## begin Given records
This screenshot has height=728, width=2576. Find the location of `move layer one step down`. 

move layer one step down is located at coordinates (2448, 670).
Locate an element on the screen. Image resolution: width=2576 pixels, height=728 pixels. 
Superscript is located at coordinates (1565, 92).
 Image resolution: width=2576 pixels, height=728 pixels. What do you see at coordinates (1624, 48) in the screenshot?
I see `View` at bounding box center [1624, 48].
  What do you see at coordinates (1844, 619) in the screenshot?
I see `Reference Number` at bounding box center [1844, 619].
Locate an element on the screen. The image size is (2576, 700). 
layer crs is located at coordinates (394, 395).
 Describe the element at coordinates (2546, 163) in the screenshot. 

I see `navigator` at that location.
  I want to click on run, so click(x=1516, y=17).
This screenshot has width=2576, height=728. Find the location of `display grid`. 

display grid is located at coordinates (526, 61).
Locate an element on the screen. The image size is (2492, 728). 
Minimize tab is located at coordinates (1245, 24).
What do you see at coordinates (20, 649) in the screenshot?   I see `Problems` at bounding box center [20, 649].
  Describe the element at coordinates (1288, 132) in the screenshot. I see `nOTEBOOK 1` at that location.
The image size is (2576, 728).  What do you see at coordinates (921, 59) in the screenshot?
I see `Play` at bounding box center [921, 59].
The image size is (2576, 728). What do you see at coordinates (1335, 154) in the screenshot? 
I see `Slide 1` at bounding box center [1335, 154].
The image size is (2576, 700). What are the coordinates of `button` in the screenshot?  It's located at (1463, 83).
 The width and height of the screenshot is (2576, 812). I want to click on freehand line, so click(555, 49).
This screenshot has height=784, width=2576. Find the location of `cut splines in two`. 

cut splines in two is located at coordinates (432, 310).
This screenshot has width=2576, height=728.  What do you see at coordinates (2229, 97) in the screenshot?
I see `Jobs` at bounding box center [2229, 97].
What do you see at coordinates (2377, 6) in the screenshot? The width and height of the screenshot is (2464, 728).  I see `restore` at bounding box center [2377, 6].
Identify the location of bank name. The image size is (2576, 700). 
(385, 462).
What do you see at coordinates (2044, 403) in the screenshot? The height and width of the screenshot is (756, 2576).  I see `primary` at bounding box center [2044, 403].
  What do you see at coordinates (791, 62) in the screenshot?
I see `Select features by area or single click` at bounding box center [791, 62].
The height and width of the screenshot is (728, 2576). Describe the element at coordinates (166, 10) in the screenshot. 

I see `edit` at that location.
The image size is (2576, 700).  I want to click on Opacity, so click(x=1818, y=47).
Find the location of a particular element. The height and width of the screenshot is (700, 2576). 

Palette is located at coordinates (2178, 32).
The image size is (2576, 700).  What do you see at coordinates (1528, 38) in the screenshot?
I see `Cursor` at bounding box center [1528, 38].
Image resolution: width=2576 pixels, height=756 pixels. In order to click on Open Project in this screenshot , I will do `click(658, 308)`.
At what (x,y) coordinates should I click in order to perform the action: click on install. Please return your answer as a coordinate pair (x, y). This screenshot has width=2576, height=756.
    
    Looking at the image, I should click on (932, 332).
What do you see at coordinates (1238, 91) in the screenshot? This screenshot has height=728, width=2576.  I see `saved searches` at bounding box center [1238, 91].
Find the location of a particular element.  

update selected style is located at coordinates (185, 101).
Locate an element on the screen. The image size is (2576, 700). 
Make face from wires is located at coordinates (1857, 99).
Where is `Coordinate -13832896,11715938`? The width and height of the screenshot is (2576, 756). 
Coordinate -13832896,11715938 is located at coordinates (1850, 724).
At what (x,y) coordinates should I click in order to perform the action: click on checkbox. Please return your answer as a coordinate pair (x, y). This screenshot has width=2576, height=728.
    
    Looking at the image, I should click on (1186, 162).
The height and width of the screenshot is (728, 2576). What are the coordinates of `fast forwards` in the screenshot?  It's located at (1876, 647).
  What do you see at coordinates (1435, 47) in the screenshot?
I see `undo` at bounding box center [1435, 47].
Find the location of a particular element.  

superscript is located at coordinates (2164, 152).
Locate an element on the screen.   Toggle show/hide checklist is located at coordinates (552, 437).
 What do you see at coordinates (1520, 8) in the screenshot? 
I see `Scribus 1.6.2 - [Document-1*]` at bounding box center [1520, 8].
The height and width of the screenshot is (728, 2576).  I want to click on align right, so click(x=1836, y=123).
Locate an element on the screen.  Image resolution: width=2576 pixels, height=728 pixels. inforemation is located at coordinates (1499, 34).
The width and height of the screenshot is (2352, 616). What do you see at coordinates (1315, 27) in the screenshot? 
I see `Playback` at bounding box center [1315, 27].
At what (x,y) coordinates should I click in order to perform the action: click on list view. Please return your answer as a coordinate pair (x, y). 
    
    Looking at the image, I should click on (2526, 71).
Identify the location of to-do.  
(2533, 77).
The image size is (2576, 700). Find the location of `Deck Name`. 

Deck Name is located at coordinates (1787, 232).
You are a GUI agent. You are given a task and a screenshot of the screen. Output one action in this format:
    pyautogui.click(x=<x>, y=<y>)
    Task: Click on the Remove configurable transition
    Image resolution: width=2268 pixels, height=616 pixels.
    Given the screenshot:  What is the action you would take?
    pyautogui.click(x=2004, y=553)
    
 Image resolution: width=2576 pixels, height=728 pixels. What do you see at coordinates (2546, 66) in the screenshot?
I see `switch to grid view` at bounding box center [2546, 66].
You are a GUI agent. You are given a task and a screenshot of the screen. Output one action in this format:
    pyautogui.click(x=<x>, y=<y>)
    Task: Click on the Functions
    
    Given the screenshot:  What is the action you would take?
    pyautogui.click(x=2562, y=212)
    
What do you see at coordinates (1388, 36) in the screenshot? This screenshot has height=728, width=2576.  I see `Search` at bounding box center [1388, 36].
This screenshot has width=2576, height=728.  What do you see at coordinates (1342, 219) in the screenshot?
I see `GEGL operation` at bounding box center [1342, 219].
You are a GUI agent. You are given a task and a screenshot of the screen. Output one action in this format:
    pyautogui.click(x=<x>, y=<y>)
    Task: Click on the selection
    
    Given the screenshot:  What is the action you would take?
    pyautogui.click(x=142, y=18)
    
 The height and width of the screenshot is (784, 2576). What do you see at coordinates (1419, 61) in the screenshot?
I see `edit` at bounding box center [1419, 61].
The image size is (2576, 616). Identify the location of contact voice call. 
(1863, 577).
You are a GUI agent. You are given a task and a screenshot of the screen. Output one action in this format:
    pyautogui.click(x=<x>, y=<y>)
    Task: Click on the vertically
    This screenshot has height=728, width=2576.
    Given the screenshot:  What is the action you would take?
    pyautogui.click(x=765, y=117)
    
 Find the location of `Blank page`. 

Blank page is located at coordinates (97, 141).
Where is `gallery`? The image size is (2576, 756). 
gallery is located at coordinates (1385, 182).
## end Given records
# [Written request]
Put every line of the records above into a Markdown table with the columns "Row" and "Text", numbering the rows in order and leaving out blank lines.

# [Response]
| Row | Text |
|---|---|
| 1 | This screenshot has height=728, width=2576. Find the location of `move layer one step down`.  |
| 2 | move layer one step down is located at coordinates (2448, 670). |
| 3 | Locate an element on the screen. Image resolution: width=2576 pixels, height=728 pixels.  |
| 4 | Superscript is located at coordinates (1565, 92). |
| 5 |  Image resolution: width=2576 pixels, height=728 pixels. What do you see at coordinates (1624, 48) in the screenshot? |
| 6 | I see `View` at bounding box center [1624, 48]. |
| 7 |   What do you see at coordinates (1844, 619) in the screenshot? |
| 8 | I see `Reference Number` at bounding box center [1844, 619]. |
| 9 | Locate an element on the screen. The image size is (2576, 700).  |
| 10 | layer crs is located at coordinates (394, 395). |
| 11 |  Describe the element at coordinates (2546, 163) in the screenshot.  |
| 12 | I see `navigator` at that location. |
| 13 |   I want to click on run, so click(x=1516, y=17). |
| 14 | This screenshot has width=2576, height=728. Find the location of `display grid`.  |
| 15 | display grid is located at coordinates (526, 61). |
| 16 | Locate an element on the screen. The image size is (2492, 728).  |
| 17 | Minimize tab is located at coordinates (1245, 24). |
| 18 | What do you see at coordinates (20, 649) in the screenshot?   I see `Problems` at bounding box center [20, 649]. |
| 19 |   Describe the element at coordinates (1288, 132) in the screenshot. I see `nOTEBOOK 1` at that location. |
| 20 | The image size is (2576, 728).  What do you see at coordinates (921, 59) in the screenshot? |
| 21 | I see `Play` at bounding box center [921, 59]. |
| 22 | The image size is (2576, 728). What do you see at coordinates (1335, 154) in the screenshot?  |
| 23 | I see `Slide 1` at bounding box center [1335, 154]. |
| 24 | The image size is (2576, 700). What are the coordinates of `button` in the screenshot?  It's located at (1463, 83). |
| 25 |  The width and height of the screenshot is (2576, 812). I want to click on freehand line, so click(555, 49). |
| 26 | This screenshot has height=784, width=2576. Find the location of `cut splines in two`.  |
| 27 | cut splines in two is located at coordinates (432, 310). |
| 28 | This screenshot has width=2576, height=728.  What do you see at coordinates (2229, 97) in the screenshot? |
| 29 | I see `Jobs` at bounding box center [2229, 97]. |
| 30 | What do you see at coordinates (2377, 6) in the screenshot? The width and height of the screenshot is (2464, 728).  I see `restore` at bounding box center [2377, 6]. |
| 31 | Identify the location of bank name. The image size is (2576, 700).  |
| 32 | (385, 462). |
| 33 | What do you see at coordinates (2044, 403) in the screenshot? The height and width of the screenshot is (756, 2576).  I see `primary` at bounding box center [2044, 403]. |
| 34 |   What do you see at coordinates (791, 62) in the screenshot? |
| 35 | I see `Select features by area or single click` at bounding box center [791, 62]. |
| 36 | The height and width of the screenshot is (728, 2576). Describe the element at coordinates (166, 10) in the screenshot.  |
| 37 | I see `edit` at that location. |
| 38 | The image size is (2576, 700).  I want to click on Opacity, so click(x=1818, y=47). |
| 39 | Find the location of a particular element. The height and width of the screenshot is (700, 2576).  |
| 40 | Palette is located at coordinates (2178, 32). |
| 41 | The image size is (2576, 700).  What do you see at coordinates (1528, 38) in the screenshot? |
| 42 | I see `Cursor` at bounding box center [1528, 38]. |
| 43 | Image resolution: width=2576 pixels, height=756 pixels. In order to click on Open Project in this screenshot , I will do `click(658, 308)`. |
| 44 | At what (x,y) coordinates should I click in order to perform the action: click on install. Please return your answer as a coordinate pair (x, y). This screenshot has width=2576, height=756. |
| 45 |     Looking at the image, I should click on (932, 332). |
| 46 | What do you see at coordinates (1238, 91) in the screenshot? This screenshot has height=728, width=2576.  I see `saved searches` at bounding box center [1238, 91]. |
| 47 | Find the location of a particular element.   |
| 48 | update selected style is located at coordinates (185, 101). |
| 49 | Locate an element on the screen. The image size is (2576, 700).  |
| 50 | Make face from wires is located at coordinates (1857, 99). |
| 51 | Where is `Coordinate -13832896,11715938`? The width and height of the screenshot is (2576, 756).  |
| 52 | Coordinate -13832896,11715938 is located at coordinates (1850, 724). |
| 53 | At what (x,y) coordinates should I click in order to perform the action: click on checkbox. Please return your answer as a coordinate pair (x, y). This screenshot has width=2576, height=728. |
| 54 |     Looking at the image, I should click on (1186, 162). |
| 55 | The height and width of the screenshot is (728, 2576). What are the coordinates of `fast forwards` in the screenshot?  It's located at (1876, 647). |
| 56 |   What do you see at coordinates (1435, 47) in the screenshot? |
| 57 | I see `undo` at bounding box center [1435, 47]. |
| 58 | Find the location of a particular element.   |
| 59 | superscript is located at coordinates (2164, 152). |
| 60 | Locate an element on the screen.   Toggle show/hide checklist is located at coordinates (552, 437). |
| 61 |  What do you see at coordinates (1520, 8) in the screenshot?  |
| 62 | I see `Scribus 1.6.2 - [Document-1*]` at bounding box center [1520, 8]. |
| 63 | The height and width of the screenshot is (728, 2576).  I want to click on align right, so click(x=1836, y=123). |
| 64 | Locate an element on the screen.  Image resolution: width=2576 pixels, height=728 pixels. inforemation is located at coordinates (1499, 34). |
| 65 | The width and height of the screenshot is (2352, 616). What do you see at coordinates (1315, 27) in the screenshot?  |
| 66 | I see `Playback` at bounding box center [1315, 27]. |
| 67 | At what (x,y) coordinates should I click in order to perform the action: click on list view. Please return your answer as a coordinate pair (x, y).  |
| 68 |     Looking at the image, I should click on (2526, 71). |
| 69 | Identify the location of to-do.   |
| 70 | (2533, 77). |
| 71 | The image size is (2576, 700). Find the location of `Deck Name`.  |
| 72 | Deck Name is located at coordinates (1787, 232). |
| 73 | You are a GUI agent. You are given a task and a screenshot of the screen. Output one action in this format: |
| 74 |     pyautogui.click(x=<x>, y=<y>) |
| 75 |     Task: Click on the Remove configurable transition |
| 76 |     Image resolution: width=2268 pixels, height=616 pixels. |
| 77 |     Given the screenshot:  What is the action you would take? |
| 78 |     pyautogui.click(x=2004, y=553) |
| 79 |  Image resolution: width=2576 pixels, height=728 pixels. What do you see at coordinates (2546, 66) in the screenshot? |
| 80 | I see `switch to grid view` at bounding box center [2546, 66]. |
| 81 | You are a GUI agent. You are given a task and a screenshot of the screen. Output one action in this format: |
| 82 |     pyautogui.click(x=<x>, y=<y>) |
| 83 |     Task: Click on the Functions |
| 84 |     Given the screenshot:  What is the action you would take? |
| 85 |     pyautogui.click(x=2562, y=212) |
| 86 | What do you see at coordinates (1388, 36) in the screenshot? This screenshot has height=728, width=2576.  I see `Search` at bounding box center [1388, 36]. |
| 87 | This screenshot has width=2576, height=728.  What do you see at coordinates (1342, 219) in the screenshot? |
| 88 | I see `GEGL operation` at bounding box center [1342, 219]. |
| 89 | You are a GUI agent. You are given a task and a screenshot of the screen. Output one action in this format: |
| 90 |     pyautogui.click(x=<x>, y=<y>) |
| 91 |     Task: Click on the selection |
| 92 |     Given the screenshot:  What is the action you would take? |
| 93 |     pyautogui.click(x=142, y=18) |
| 94 |  The height and width of the screenshot is (784, 2576). What do you see at coordinates (1419, 61) in the screenshot? |
| 95 | I see `edit` at bounding box center [1419, 61]. |
| 96 | The image size is (2576, 616). Identify the location of contact voice call.  |
| 97 | (1863, 577). |
| 98 | You are a GUI agent. You are given a task and a screenshot of the screen. Output one action in this format: |
| 99 |     pyautogui.click(x=<x>, y=<y>) |
| 100 |     Task: Click on the vertically |
| 101 |     This screenshot has height=728, width=2576. |
| 102 |     Given the screenshot:  What is the action you would take? |
| 103 |     pyautogui.click(x=765, y=117) |
| 104 |  Find the location of `Blank page`.  |
| 105 | Blank page is located at coordinates (97, 141). |
| 106 | Where is `gallery`? The image size is (2576, 756).  |
| 107 | gallery is located at coordinates (1385, 182). |